* WHAT IS NEEDED *
Find each line in the entries below that contains the word "icon", and copy those lines.

* Interface element entries *

'''

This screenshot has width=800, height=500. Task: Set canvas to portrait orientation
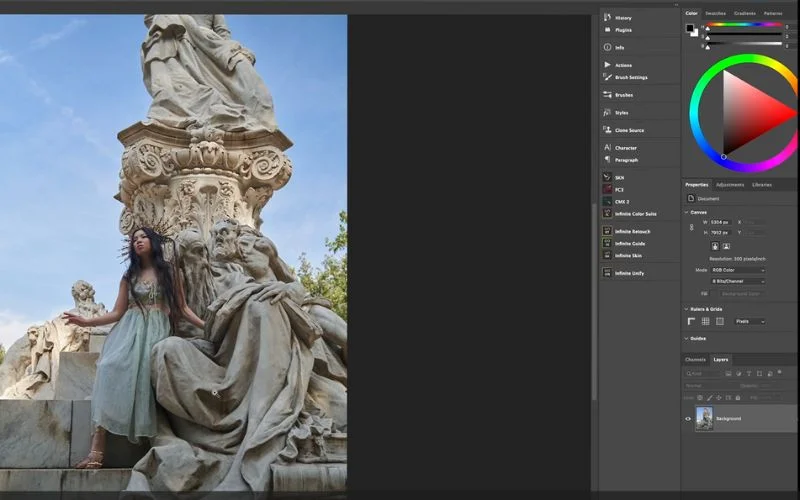coord(715,246)
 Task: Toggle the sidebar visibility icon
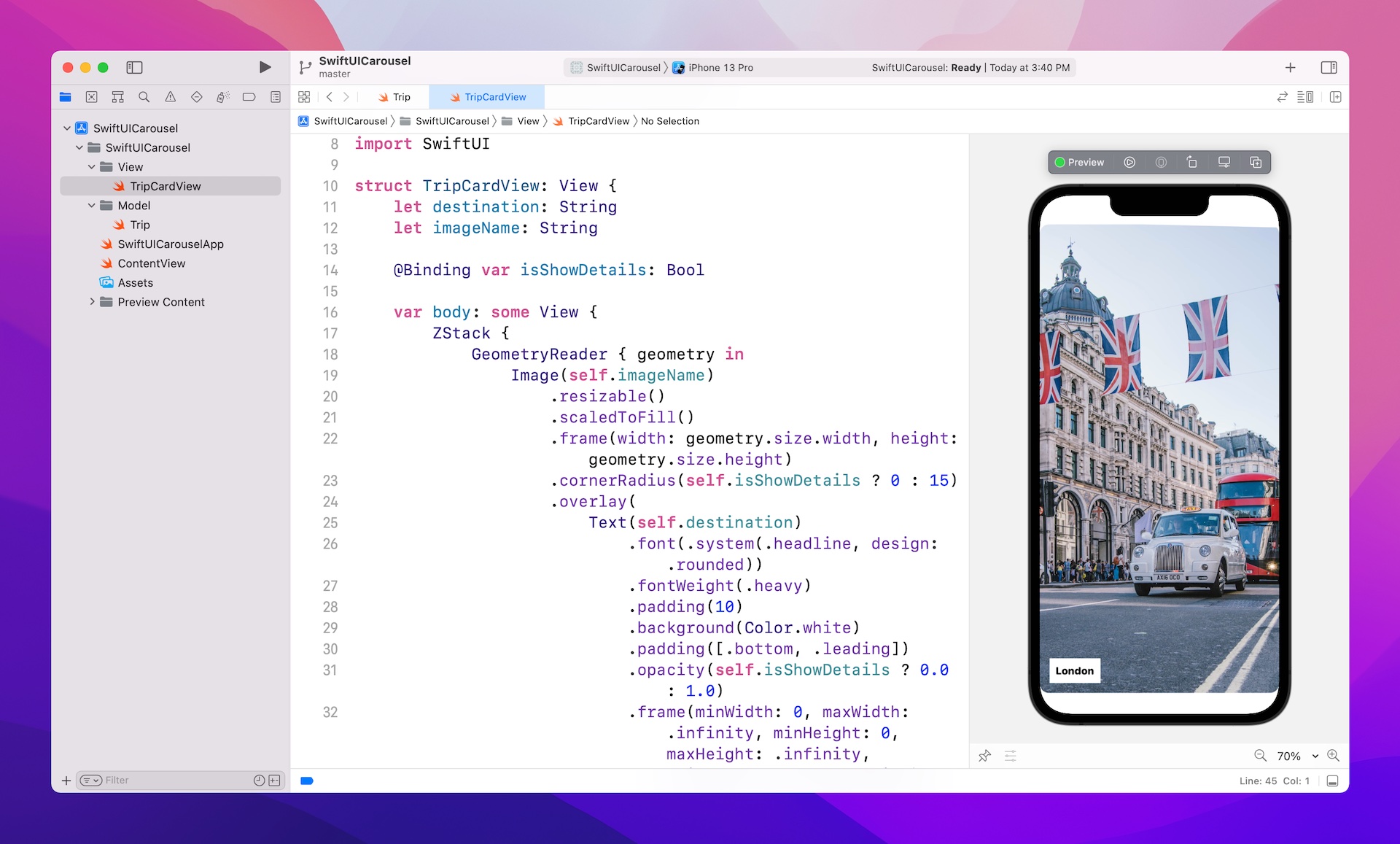tap(135, 67)
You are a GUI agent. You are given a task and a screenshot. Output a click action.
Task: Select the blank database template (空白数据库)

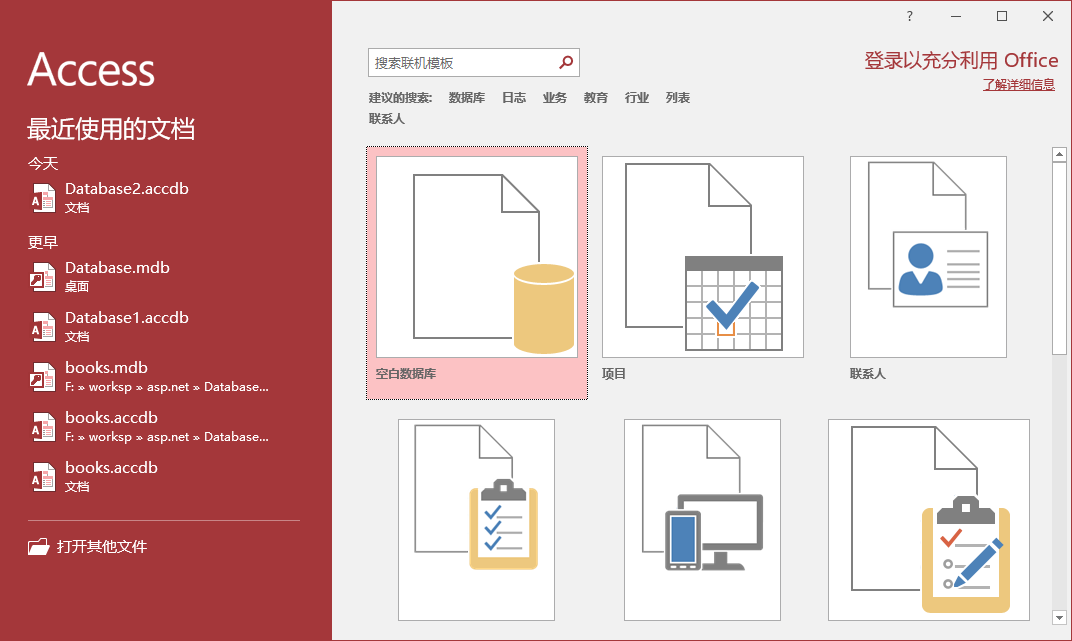point(477,258)
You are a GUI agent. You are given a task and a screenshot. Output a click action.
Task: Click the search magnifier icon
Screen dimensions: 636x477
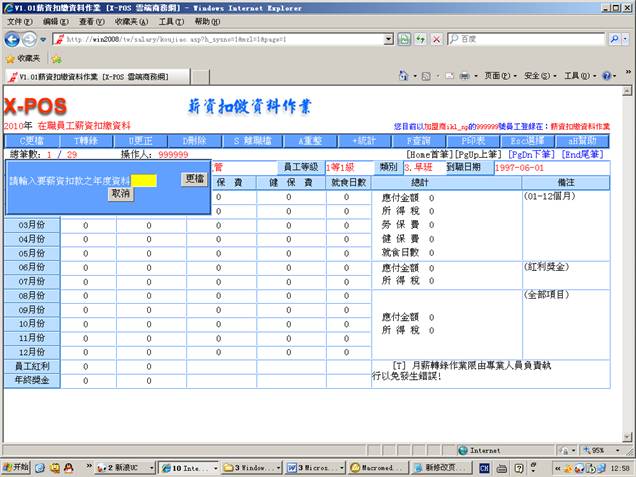pos(625,39)
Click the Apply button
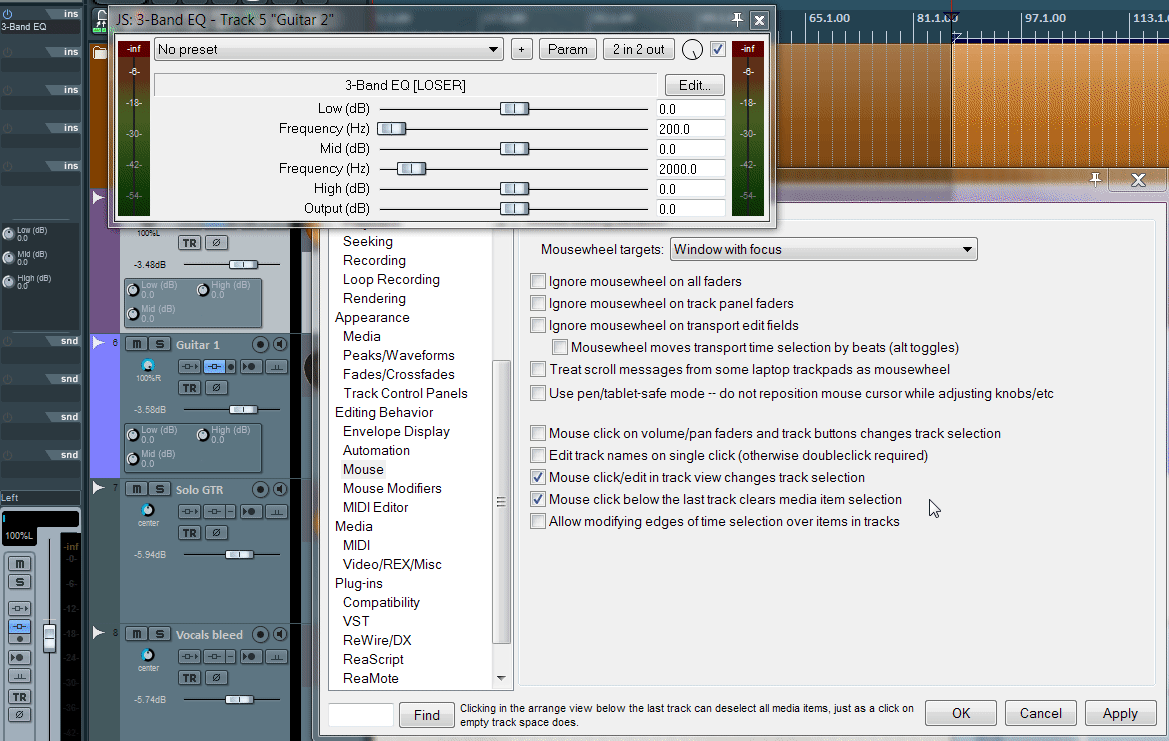The width and height of the screenshot is (1169, 741). [x=1120, y=713]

'''

* SOLUTION FOR THIS PROBLEM *
 Task: Toggle the sidebar visibility icon
Task: Click the search magnifier icon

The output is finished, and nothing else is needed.